The DTI is helping British software companies tap into the expertise of former Russian nuclear weapons designers by bringing them together at a major software show this week.
Software designers and programmers from the closed Russian cities of Sarov, Snezhinsk and Zheleznogorsk will be showcasing their technical capabilities at the European Games Network exhibition in London’s Docklands thanks to the DTI’s UK-Russia Closed Nuclear Cities Partnership (CNCP).
With outsourcing of software programming gaining popularity among UK companies in order to maintain their competitive edge, the CNCP is hopeful that some long-term commercial partnerships can be forged.
“Games software designers today are looking for increasingly sophisticated programmers with backgrounds in physics and advanced maths,” said Trade and Industry Minister Nigel Griffiths.
“These are exactly the skills that these former nuclear weapons scientists have who need to find ways to use their skills in peaceful pursuits,” added Griffiths. “By encouraging such partnerships we aim to help UK businesses stay competitive while reducing the risk to international security.”
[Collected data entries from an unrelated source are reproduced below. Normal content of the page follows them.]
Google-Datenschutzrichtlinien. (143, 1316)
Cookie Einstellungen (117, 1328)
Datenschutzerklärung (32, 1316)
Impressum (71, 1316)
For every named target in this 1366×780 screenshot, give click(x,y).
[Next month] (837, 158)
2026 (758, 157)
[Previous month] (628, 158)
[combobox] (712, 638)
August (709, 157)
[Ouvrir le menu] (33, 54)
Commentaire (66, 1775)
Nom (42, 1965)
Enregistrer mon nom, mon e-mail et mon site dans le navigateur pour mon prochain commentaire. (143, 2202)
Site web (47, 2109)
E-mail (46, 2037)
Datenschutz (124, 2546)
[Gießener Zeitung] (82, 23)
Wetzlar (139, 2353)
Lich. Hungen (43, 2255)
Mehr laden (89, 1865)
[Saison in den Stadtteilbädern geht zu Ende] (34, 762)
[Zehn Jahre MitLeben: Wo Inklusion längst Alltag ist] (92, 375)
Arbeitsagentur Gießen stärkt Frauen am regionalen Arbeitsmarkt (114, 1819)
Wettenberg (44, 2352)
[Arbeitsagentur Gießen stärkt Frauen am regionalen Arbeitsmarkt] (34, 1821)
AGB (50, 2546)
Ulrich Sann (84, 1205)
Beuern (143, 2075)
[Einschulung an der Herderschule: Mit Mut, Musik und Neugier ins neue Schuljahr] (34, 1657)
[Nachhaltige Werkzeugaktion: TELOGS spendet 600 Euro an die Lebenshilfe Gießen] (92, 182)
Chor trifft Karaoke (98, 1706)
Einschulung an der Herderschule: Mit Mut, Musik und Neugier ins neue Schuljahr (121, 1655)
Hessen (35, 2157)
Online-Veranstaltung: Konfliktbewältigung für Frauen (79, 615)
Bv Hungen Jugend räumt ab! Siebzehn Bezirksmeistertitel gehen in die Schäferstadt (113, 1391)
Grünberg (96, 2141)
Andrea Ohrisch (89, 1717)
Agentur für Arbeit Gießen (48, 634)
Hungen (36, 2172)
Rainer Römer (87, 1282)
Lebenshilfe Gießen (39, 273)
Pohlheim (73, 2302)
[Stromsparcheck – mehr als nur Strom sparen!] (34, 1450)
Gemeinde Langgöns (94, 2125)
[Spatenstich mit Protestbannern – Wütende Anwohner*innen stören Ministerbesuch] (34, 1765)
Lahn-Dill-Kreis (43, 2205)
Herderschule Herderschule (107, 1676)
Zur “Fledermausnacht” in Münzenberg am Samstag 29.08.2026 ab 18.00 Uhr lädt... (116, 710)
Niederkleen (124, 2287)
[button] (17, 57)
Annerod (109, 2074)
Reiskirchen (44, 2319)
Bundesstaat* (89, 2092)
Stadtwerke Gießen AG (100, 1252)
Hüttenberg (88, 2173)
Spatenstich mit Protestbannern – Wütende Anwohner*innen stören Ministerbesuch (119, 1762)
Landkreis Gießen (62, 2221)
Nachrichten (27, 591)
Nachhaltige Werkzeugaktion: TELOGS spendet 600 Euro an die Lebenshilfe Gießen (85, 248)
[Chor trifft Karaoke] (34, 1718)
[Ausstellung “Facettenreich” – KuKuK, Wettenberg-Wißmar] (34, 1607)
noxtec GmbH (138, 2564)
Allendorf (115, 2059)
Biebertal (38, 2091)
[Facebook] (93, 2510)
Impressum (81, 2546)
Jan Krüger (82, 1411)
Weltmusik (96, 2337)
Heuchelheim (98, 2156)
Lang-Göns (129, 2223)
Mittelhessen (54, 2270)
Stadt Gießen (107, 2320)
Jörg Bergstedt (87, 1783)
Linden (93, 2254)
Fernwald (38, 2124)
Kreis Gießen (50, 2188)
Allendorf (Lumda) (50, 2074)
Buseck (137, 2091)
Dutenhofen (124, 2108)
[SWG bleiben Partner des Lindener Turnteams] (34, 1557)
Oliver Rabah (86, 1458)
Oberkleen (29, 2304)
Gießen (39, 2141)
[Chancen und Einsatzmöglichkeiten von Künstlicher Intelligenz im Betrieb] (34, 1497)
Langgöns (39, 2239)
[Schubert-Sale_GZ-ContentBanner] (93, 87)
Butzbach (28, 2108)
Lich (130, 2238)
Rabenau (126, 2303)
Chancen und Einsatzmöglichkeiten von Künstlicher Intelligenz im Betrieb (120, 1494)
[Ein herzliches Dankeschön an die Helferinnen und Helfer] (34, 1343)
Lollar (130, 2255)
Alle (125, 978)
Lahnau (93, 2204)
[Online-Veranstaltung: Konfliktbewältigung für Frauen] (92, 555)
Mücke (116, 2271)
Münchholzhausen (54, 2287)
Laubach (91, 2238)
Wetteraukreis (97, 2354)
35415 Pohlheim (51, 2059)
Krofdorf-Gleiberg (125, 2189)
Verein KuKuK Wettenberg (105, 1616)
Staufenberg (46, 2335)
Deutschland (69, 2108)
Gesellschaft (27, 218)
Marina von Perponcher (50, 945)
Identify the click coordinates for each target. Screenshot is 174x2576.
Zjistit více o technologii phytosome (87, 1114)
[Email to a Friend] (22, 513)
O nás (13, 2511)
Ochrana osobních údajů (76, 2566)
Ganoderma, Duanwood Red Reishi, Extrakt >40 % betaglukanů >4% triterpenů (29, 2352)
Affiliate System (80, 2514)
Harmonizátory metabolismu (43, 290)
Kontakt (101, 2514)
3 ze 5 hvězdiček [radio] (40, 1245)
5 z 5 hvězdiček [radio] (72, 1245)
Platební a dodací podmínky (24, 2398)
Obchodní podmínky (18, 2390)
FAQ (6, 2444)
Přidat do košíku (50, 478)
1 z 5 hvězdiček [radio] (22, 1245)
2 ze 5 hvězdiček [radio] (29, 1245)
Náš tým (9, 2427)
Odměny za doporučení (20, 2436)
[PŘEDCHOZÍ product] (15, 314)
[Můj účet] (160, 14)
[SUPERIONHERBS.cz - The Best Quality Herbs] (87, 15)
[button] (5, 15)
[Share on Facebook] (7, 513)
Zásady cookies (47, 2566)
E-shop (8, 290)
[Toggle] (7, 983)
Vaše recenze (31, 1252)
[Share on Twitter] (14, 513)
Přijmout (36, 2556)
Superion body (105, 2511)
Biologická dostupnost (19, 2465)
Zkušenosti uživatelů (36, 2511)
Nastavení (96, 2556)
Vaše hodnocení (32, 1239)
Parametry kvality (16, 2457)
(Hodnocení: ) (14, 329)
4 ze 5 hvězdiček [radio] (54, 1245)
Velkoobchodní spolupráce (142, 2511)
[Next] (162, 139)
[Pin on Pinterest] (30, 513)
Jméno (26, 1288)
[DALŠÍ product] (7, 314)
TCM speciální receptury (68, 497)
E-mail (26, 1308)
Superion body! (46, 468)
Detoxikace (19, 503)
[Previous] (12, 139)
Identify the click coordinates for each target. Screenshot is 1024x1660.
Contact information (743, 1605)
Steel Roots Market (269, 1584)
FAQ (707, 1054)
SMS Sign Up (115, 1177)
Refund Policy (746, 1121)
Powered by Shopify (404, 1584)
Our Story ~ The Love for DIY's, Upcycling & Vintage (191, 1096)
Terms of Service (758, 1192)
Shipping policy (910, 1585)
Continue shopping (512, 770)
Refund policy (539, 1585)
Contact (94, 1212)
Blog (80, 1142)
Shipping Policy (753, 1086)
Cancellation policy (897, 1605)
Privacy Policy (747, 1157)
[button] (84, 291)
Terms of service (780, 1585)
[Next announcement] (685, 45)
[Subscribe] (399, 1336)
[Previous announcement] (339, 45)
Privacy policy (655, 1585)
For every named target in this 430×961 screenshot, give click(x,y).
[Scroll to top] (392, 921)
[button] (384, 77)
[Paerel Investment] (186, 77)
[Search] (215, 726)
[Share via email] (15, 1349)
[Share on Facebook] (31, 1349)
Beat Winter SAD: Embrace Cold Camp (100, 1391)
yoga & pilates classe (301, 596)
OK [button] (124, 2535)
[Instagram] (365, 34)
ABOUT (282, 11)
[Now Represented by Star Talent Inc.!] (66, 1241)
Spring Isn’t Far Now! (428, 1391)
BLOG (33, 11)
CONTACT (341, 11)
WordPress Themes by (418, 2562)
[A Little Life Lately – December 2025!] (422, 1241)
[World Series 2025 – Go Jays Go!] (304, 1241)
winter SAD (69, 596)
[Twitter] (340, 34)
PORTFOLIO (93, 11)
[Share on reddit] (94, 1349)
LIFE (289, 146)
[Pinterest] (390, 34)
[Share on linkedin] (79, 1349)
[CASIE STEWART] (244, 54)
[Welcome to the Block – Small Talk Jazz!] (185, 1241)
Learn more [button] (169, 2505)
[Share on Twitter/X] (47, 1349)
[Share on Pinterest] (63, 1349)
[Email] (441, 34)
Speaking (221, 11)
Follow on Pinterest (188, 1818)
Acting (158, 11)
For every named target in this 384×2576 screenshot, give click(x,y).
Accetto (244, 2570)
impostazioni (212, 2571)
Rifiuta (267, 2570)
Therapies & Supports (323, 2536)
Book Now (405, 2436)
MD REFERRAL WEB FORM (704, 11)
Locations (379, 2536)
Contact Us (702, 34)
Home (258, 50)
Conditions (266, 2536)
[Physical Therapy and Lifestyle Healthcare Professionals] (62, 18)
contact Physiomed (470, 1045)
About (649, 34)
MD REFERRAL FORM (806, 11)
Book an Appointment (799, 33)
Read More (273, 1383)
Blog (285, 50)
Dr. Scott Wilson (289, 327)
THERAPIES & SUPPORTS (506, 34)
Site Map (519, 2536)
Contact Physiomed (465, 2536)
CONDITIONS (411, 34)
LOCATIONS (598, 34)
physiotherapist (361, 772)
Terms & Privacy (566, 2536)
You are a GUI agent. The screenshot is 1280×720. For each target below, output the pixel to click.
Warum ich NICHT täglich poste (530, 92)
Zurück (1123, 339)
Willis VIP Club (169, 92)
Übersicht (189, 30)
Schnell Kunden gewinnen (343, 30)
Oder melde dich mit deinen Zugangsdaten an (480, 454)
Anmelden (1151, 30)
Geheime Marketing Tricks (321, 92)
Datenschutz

The £6 million four-year CNCP programme is part of the UK’s contribution to a $20 billion pledge by G8 countries designed to counter proliferation of nuclear material, nuclear safety and ecological concerns in the former Soviet Union.
It aims to limit the spread of weapons of mass destruction by supporting the long-term economic viability of the 10 closed cities – set up in the Cold War to develop the Russian nuclear weapons programme – and promoting alternative employment opportunities for its numerous former nuclear weapons personnel.